ROME — The last time we saw Italian flags hanging from balconies, the last time this triumphant national anthem was heard in the streets on a grand scale, Italy was on a much darker world stage.
It was spring of 2020, and the nation was the first to be upended by a national coronavirus lockdown. In the northern city of Bergamo, the military was called in to transport bodies while the crematorium furnaces burned 24 hours a day. Funerals were canceled. Police roadblocks cut off towns and families and all the simple joys of life that Italians protected at all costs. Doctors casually referred to hospitals as war zones.
At 6 p.m. on those early pandemic nights, when leaving the vicinity of your home was technically illegal without written permission, Romans gathered on their balconies and did the only thing they could: They sang. They waved their flags. They beat pots and pans and applauded their doctors and nurses and went viral for what they could do from home.

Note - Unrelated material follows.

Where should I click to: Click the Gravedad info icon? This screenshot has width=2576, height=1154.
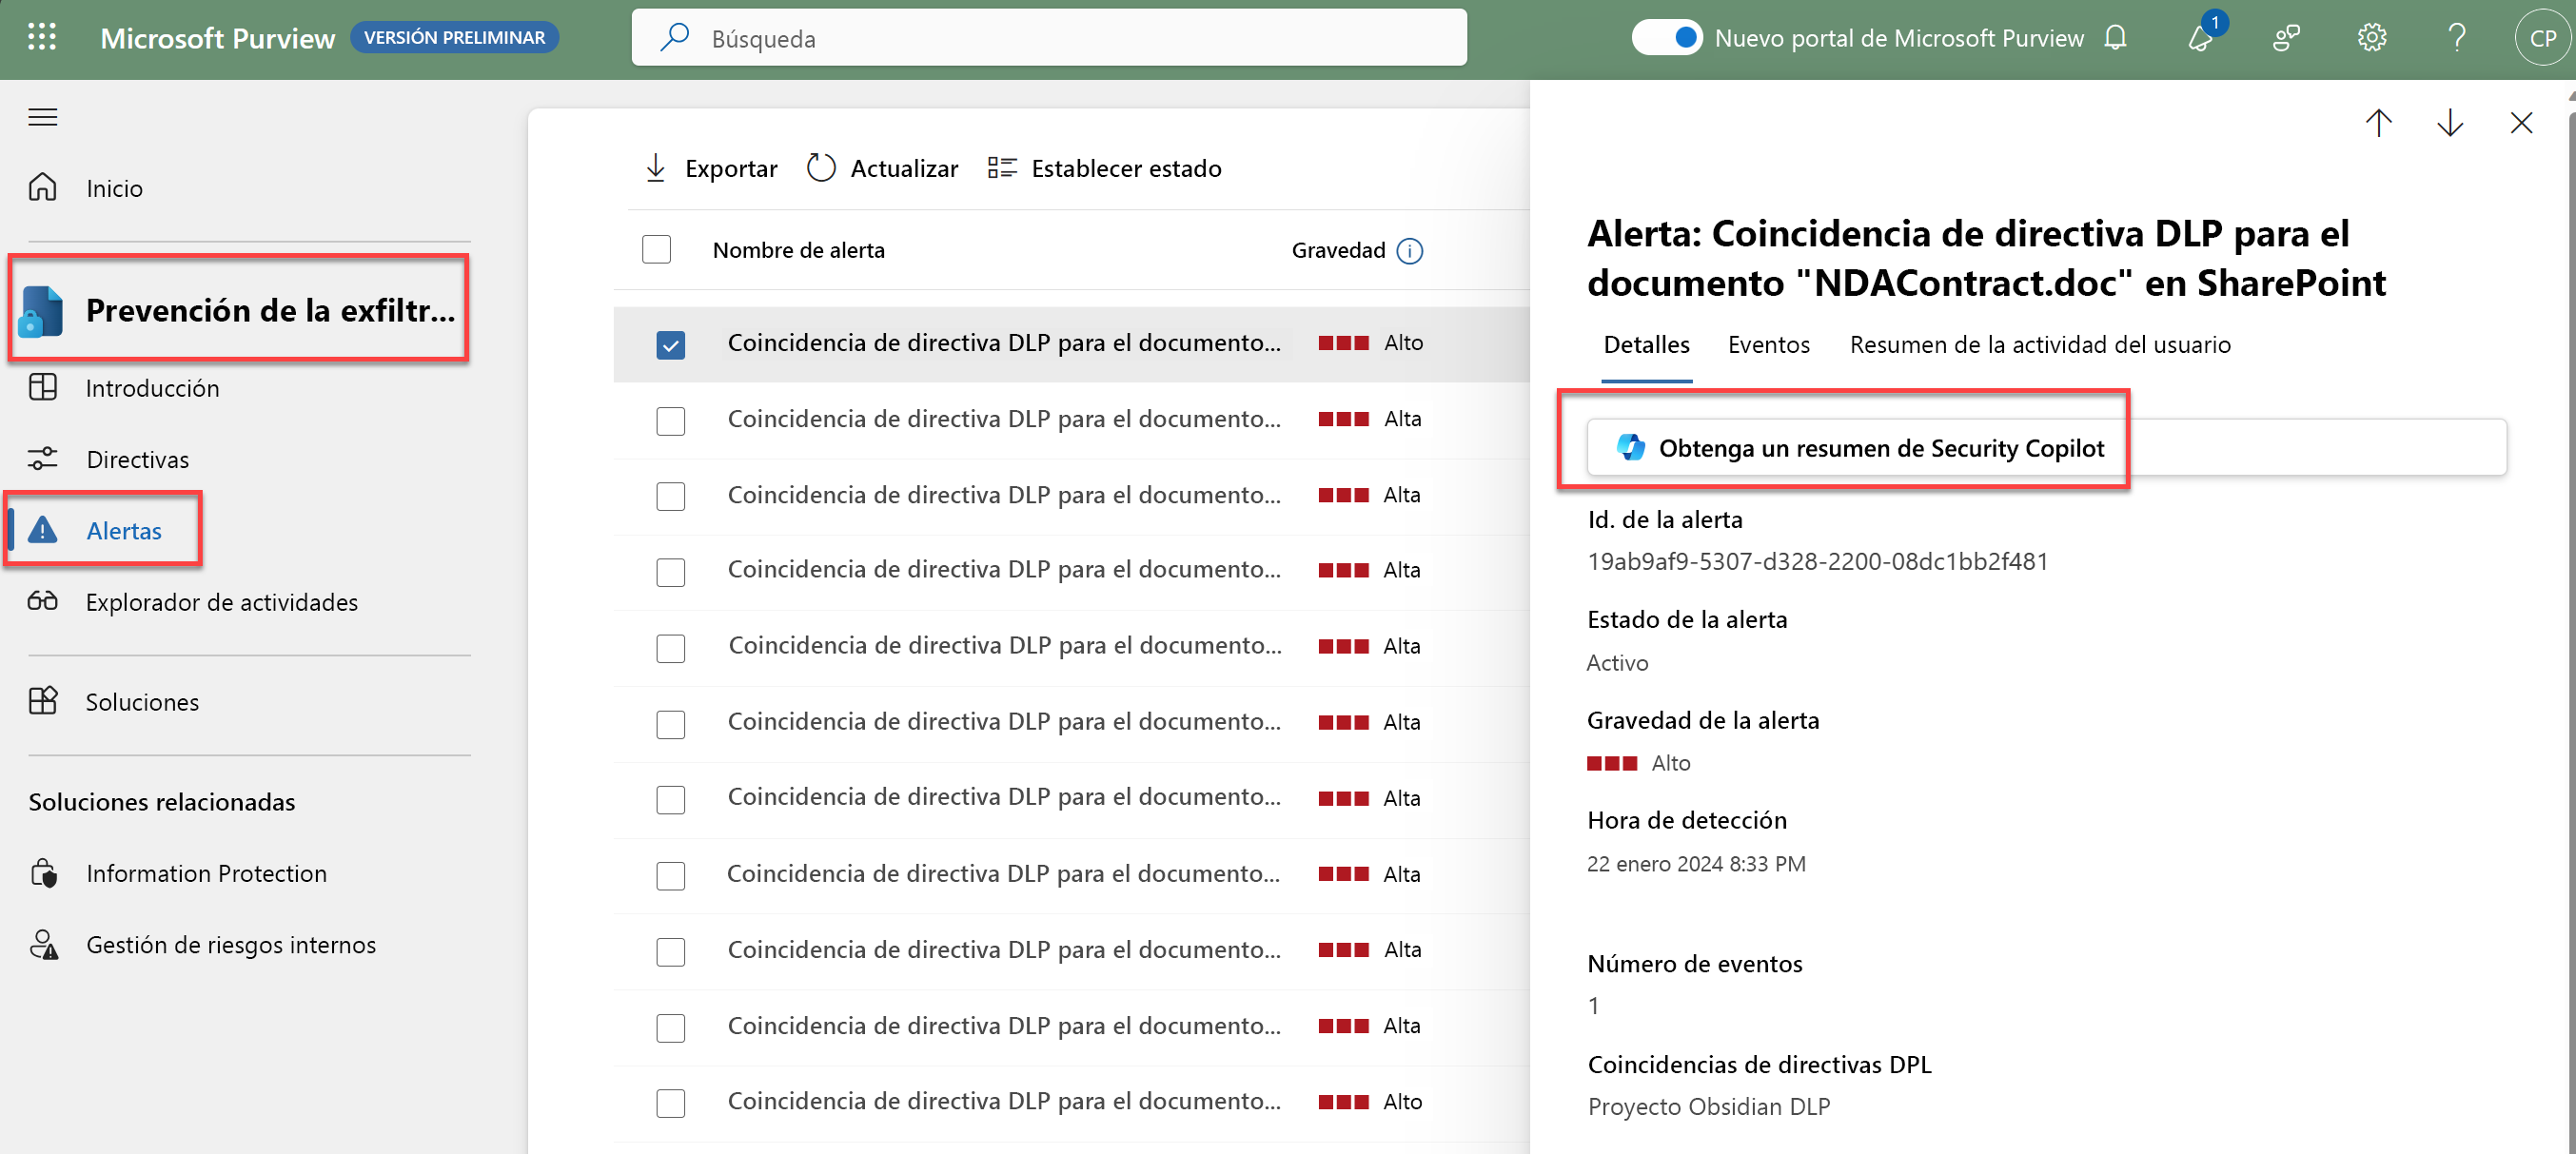coord(1410,251)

This is still an old world that lives with the memories of what nationalism can do to a continent. This is still a people wary of salutes and flags and the zealous chanting of names as the fringes of Europe steadily regress into a dark, chauvinist past. Still, it’s exceedingly rare to find flags above doorsteps. There is no national anthem played before most sporting events. Those occasions are almost exclusively reserved for national teams.

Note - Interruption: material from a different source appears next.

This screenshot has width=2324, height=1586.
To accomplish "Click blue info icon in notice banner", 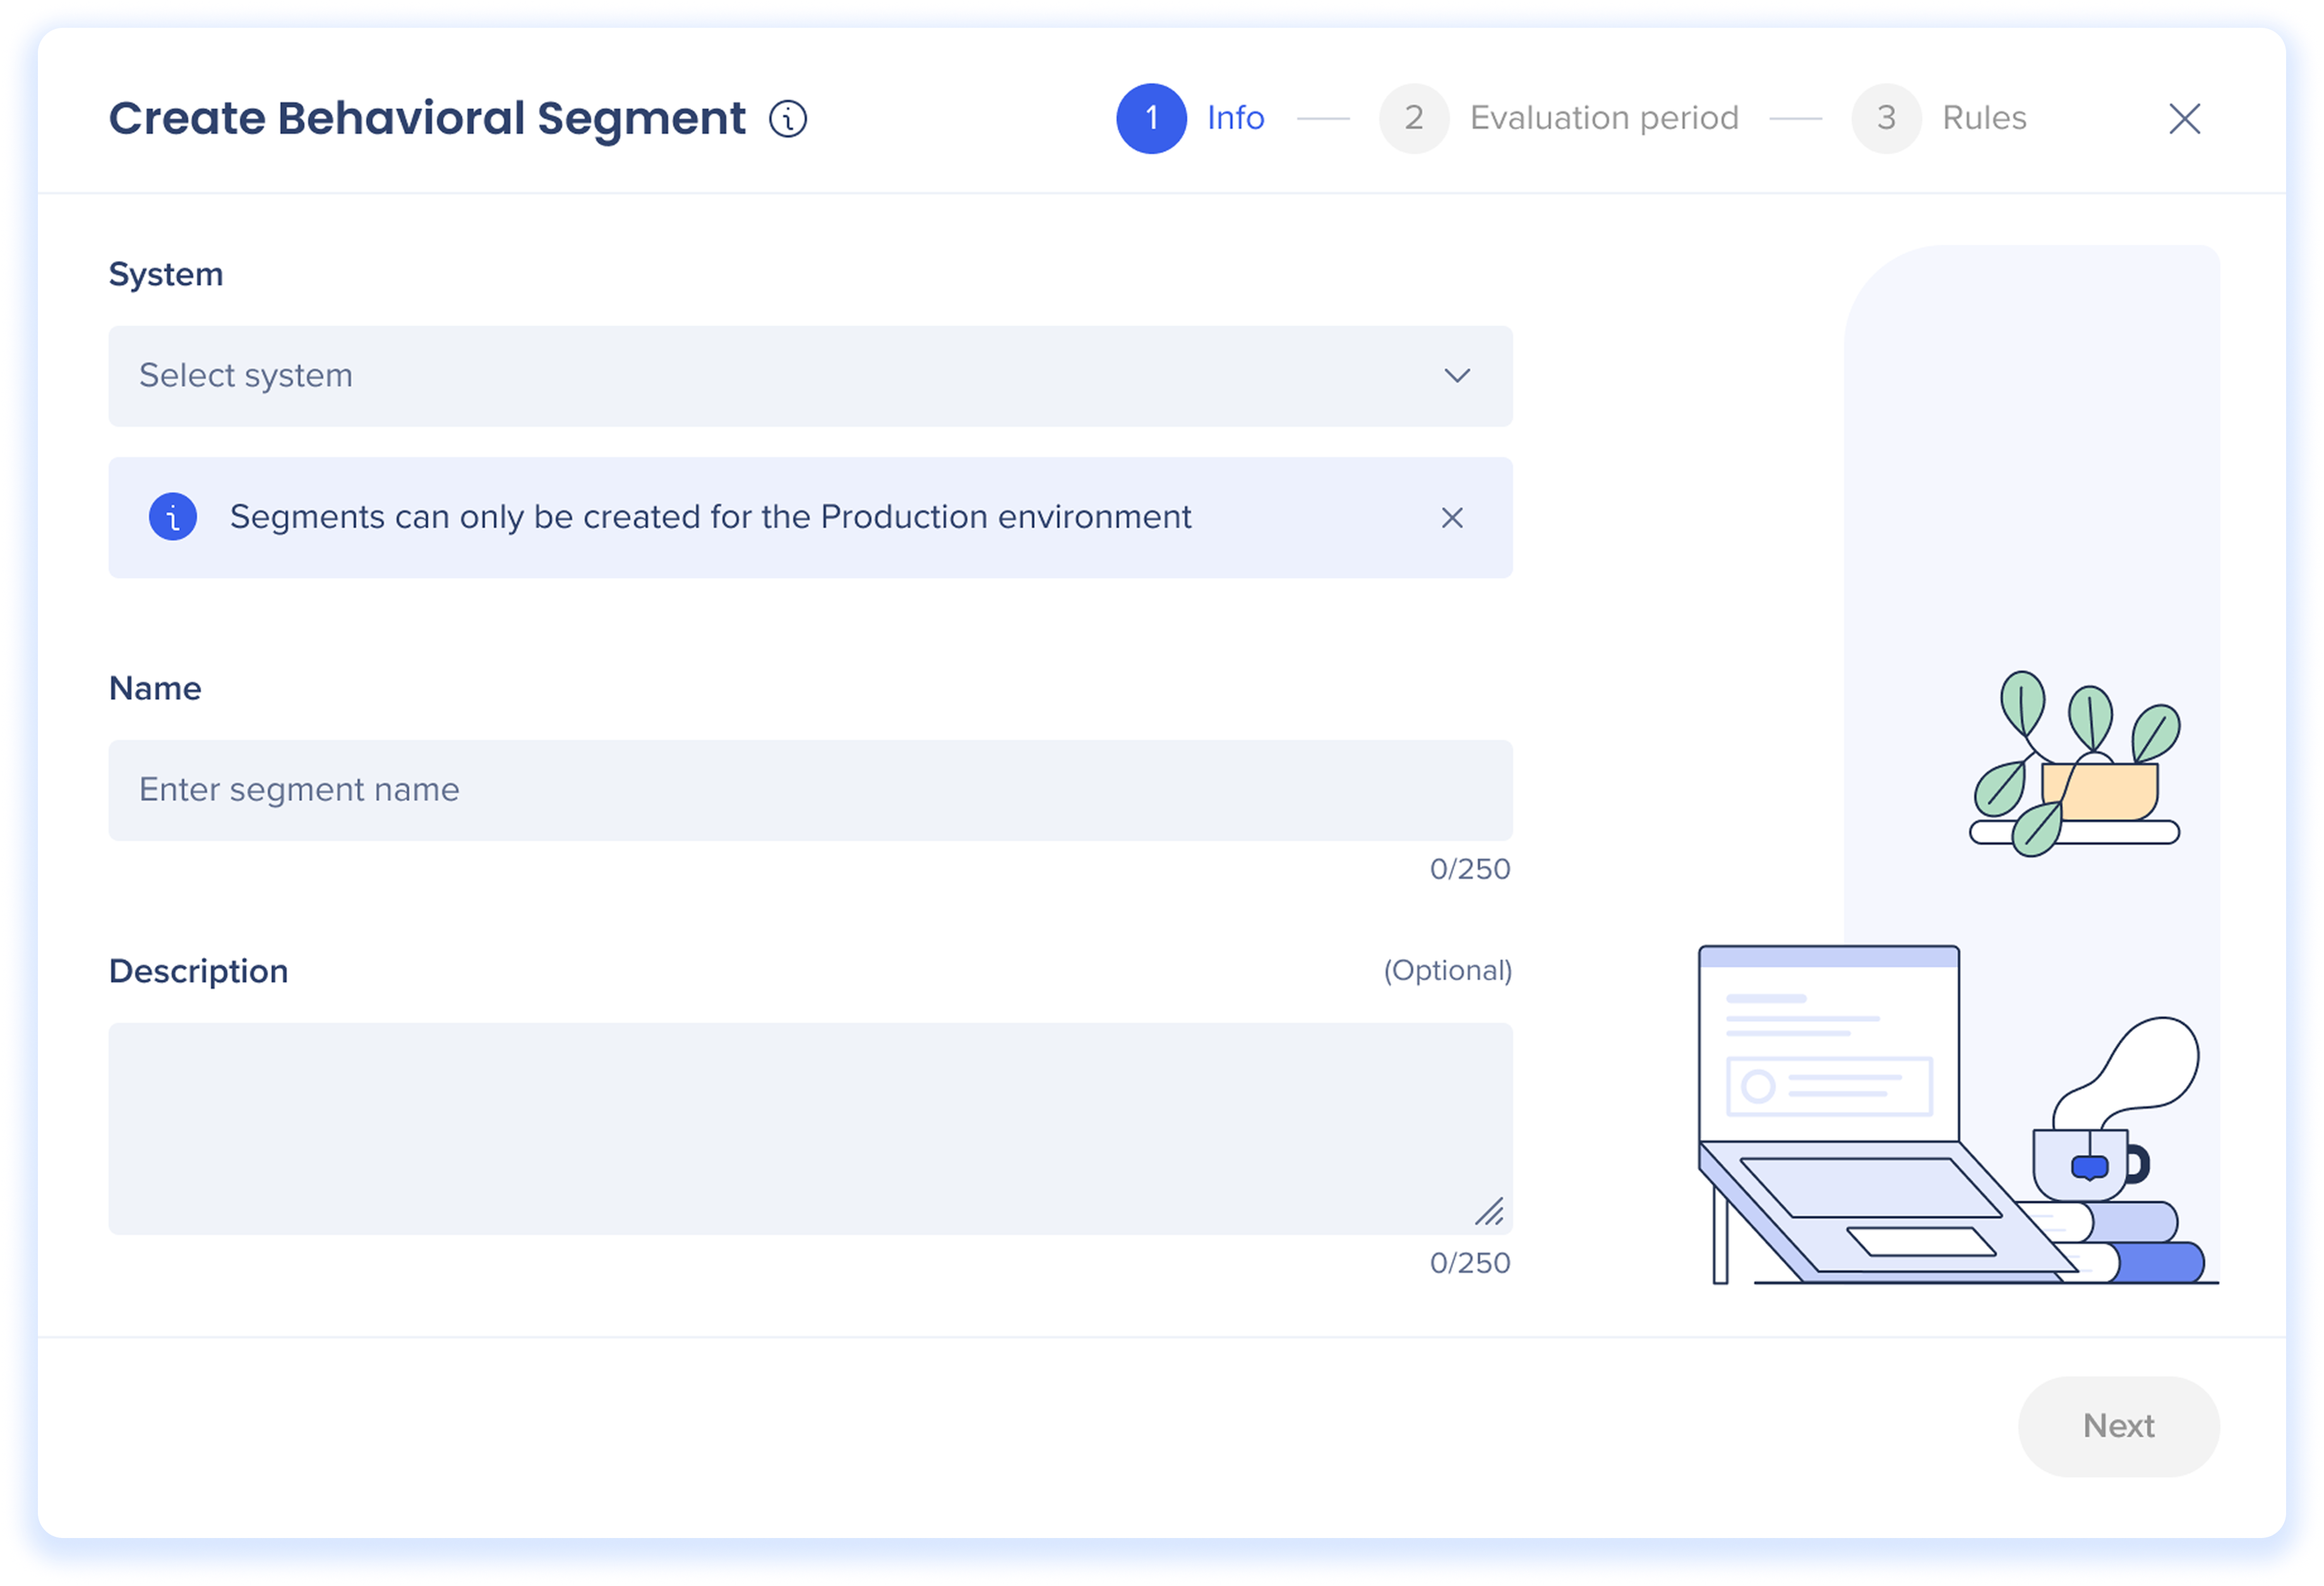I will pos(173,517).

In Rome’s UEFA Fan Zone, before Friday’s Euro 2020 opener between Italy and Turkey, Italians waved their flags and sang their anthem with a different verve than those balcony renditions from more than a year ago. Beneath the skeletal ruins of the Roman Forum, fans were transfixed by a giant screen broadcasting the match, once again able to gather in droves.
Light blue medical masks muffled the anthem’s words, making it clear that Italy wasn’t quite beyond the horrors of the pandemic just yet. But there was an understanding that a moment that seemed so normal not long ago was worth commemorating, even if the limited-capacity crowd was nothing compared to the estimated one million people who gathered to watch the Euro 2012 final in an ancient Roman racetrack.
For a city that has seen it all, from plagues and wars to popes and emperors, for a place that is known as much for what it has built as for what has crumbled, one story continues to be told: How it carries on, embedded in its past, always among its ghosts and ruins.